Sentí como el alivio me embargaba. Dios, era un buen tipo.

—Gracias, Marshal —contesté, y me incliné para besarle en la mejilla—. ¿Podrás llegara la lancha sin problemas?

Él asintió despreocupadamente.

—Nado mucho. Será fácil.

Recordé la vez que nadé en el frío río Ohio, esperando que no le pasase nada.

—Te llamaré lo antes posible para hacerte saber si hemos salido de esta y dónde he dejado tus cosas.

—Gracias —respondió él, acercando su cabeza hacia mí—, te lo agradezco. Algún día voy a ir a buscarte, y espero que entonces me cuentes de qué va todo esto.

Sentí que una sonrisa traviesa asomaba a mi rostro.

—Es una cita, pero si te lo cuento tendré que matarte.

Riendo, se dio la vuelta, pero vaciló un instante mientras el sol refulgía sobre su traje.

—¿Quemo tu tarjeta?

Me estaba apartando el pelo húmedo de la cara cuando contesté asintiendo con la cabeza.

—De acuerdo. —Ahora no se detuvo. Contemplé como se adentraba entre la espuma de las olas, se zambullía en una de ellas y empezaba a nadar con brazadas limpias hacia su lancha.
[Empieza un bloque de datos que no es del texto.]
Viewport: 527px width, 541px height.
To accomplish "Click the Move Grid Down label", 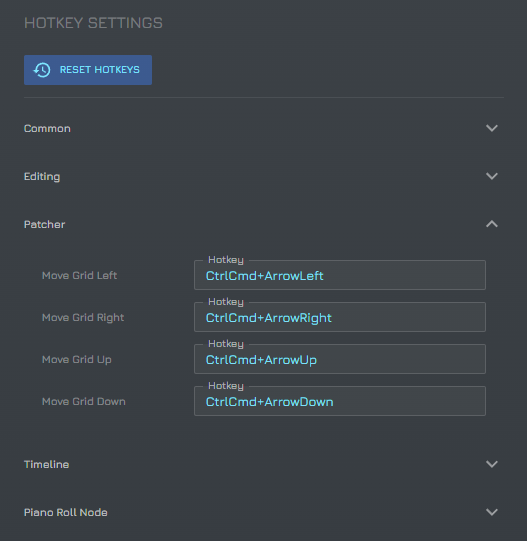I will [x=84, y=402].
—Ahora sí que me siento como James Bond —musité, y Jenks se puso a reír.

—Al bosque —indicó Jenks, y con una última mirada hacia Marshal, me dirigí a los matorrales. Era difícil caminar sobre las rocas erosionadas, y me sentía como una idiota anadeando tras Jenks. Sin el viento, el ambiente era más cálido. Tras unos pasos, la playa se convertía en un bosque espeso.

Las primeras hojas verdes de la primavera se cerraban encima de nosotros.

—¿Te gusta? —inquirió Jenks mientras me abría camino por la vegetación.

—No —respondí inmediatamente, sintiendo la tensión de estar mintiendo. ¿Cómo podía no gustarme? Estaba arriesgando su forma de ganarse la vida… tal vez hasta la vida misma.

—Es un brujo —insistió Jenks, como si aquello fuese lo único a tener en cuenta.

—Jenks, deja de actuar como mi madre —le reprendí, jugueteando con la idea de soltar la rama que estaba sujetando para que le golpease en la cara.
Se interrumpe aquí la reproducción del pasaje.